Supporters and advocates of these ETFs highlighted several reasons why they would be bullish for bitcoin. The anticipated inflows from institutional buyers and traders, the potential reactivation of dormant accounts, and the increased legitimacy of the sector were all factors that boosted market confidence and price predictions.
However, despite the positive sentiment surrounding the ETF approval, the reality has been quite different. In the first week of trading, the volume for these products surpassed $14 billion, making them the largest new launches of all time. Additionally, the bitcoin ETFs quickly made bitcoin the second largest underlying asset for ETF products, trailing only behind silver. With institutional buyers acquiring billions of dollars worth of bitcoin and the SEC's approval, one would expect the price of bitcoin to rise significantly.
Surprisingly, the opposite has occurred. Since the launch of these ETF products, the price of bitcoin has dropped by approximately 20%. This has led investors, regulators, and market commentators to question what factors may explain this contradiction. Let's examine some data that might shed light on this situation.
One factor that hangs over the crypto sector is the collapse of the FTX exchange and its subsequent impact on the market.
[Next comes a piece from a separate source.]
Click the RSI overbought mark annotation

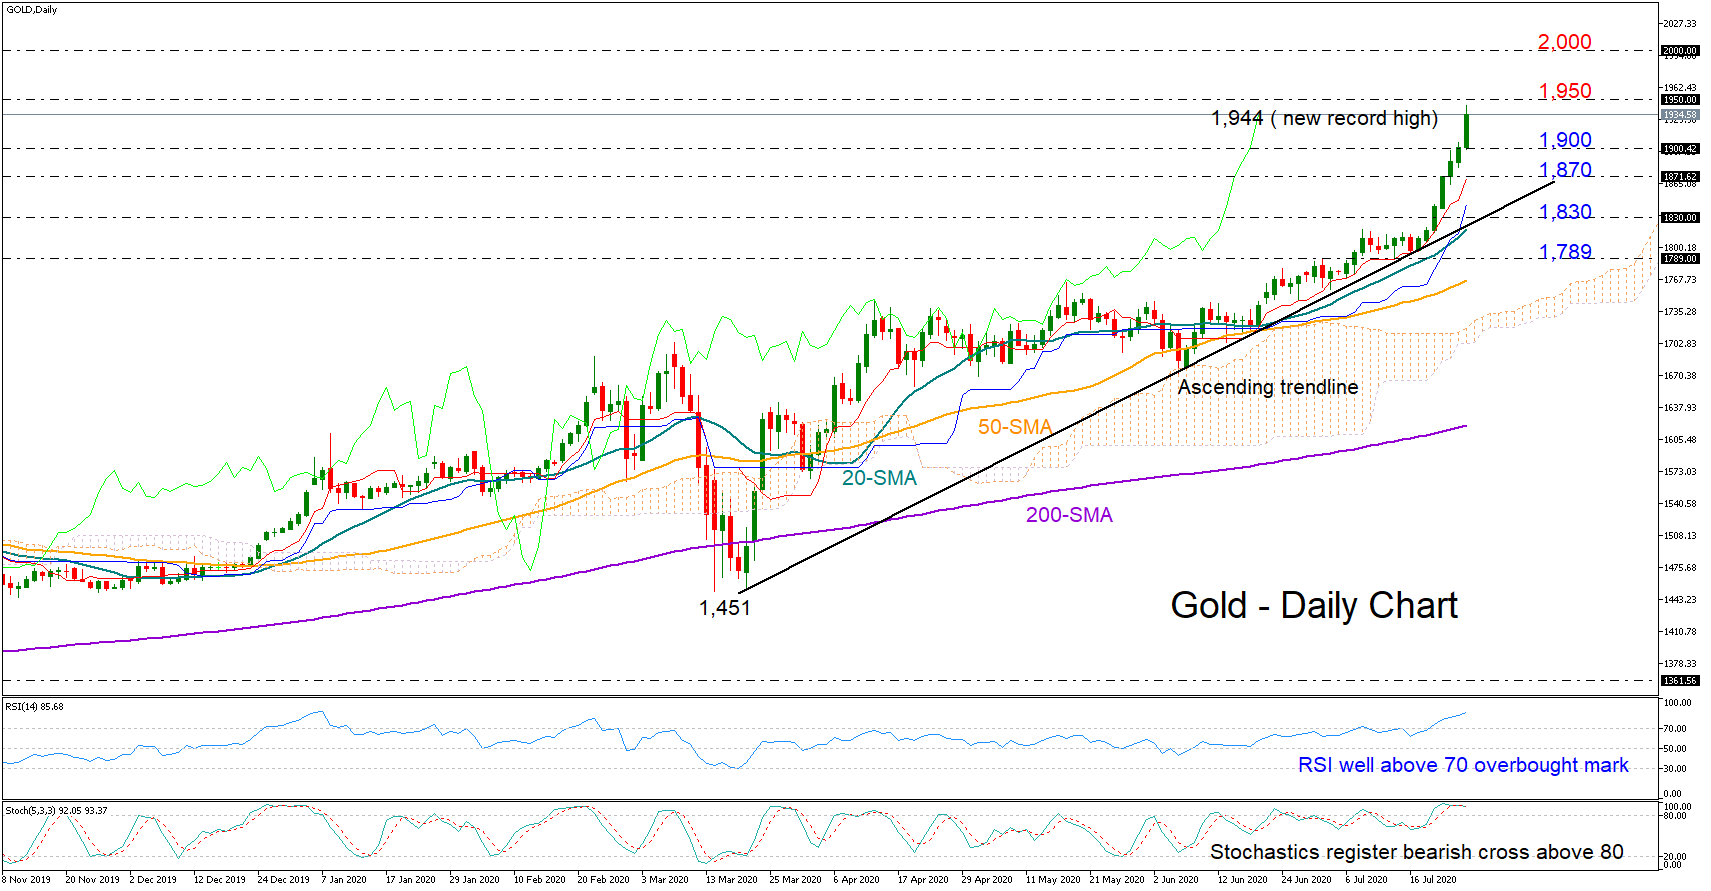click(1462, 765)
It has been revealed that the FTX estate has sold over $1 billion of the Grayscale bitcoin ETF, accounting for nearly 50% of the total $2 billion sold by Grayscale investors since the ETFs started trading. This substantial selling pressure is seen by some as a significant reason for the drop in bitcoin's price. However, it's important to note that bankruptcy liquidations are rare events, so such selling is unlikely to be a recurring theme.
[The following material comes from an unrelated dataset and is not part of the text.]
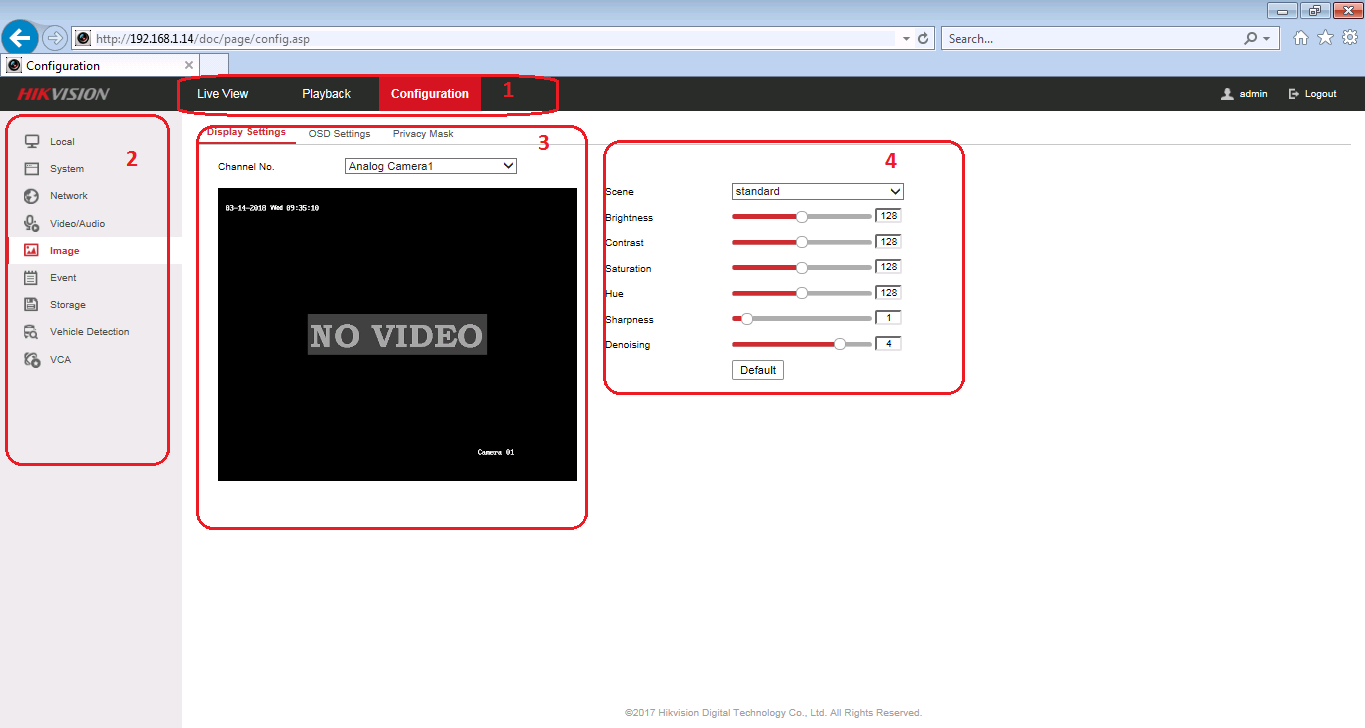Click the Sharpness value input field
Screen dimensions: 1365x728
point(888,318)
On a more positive note, J.P. Morgan recently issued a note indicating that selling pressure associated with Grayscale's GBTC instruments seems to be subsiding based on their internal research.
Another explanation often used in financial markets is the concept of 'buy the rumor, sell the news.' It appears that this adage is fitting the narrative around bitcoin's price movement. Interestingly, despite the negative sentiment and price decline, major traditional finance institutions such as Blackrock and Fidelity have emerged as the largest buyers of bitcoin during this market downturn. As the saying goes, they seem to be following the strategy of 'buying low and selling high.'
While it remains to be seen how prices will evolve throughout the rest of 2024, investors should be aware that significant buying is still occurring, even though prices have dropped.
One of the more straightforward explanations for the disparity between positive news and bitcoin prices is profit-taking. Bitcoin experienced a dramatic bullish move in 2023, prompting investors who may have been burned in previous bull markets to take profits and secure their gains. Moreover, the rise of stablecoins, which are less volatile than cryptocurrencies, has gained traction among both retail users and institutional investors. This suggests a growing interest in stable assets within the crypto space.
Bitcoin's volatility is not a new phenomenon, but investors should closely monitor the underlying trends driving recent market movements. While the price declines may be unsettling, it's crucial to consider the larger context and be aware of the factors influencing bitcoin's trajectory.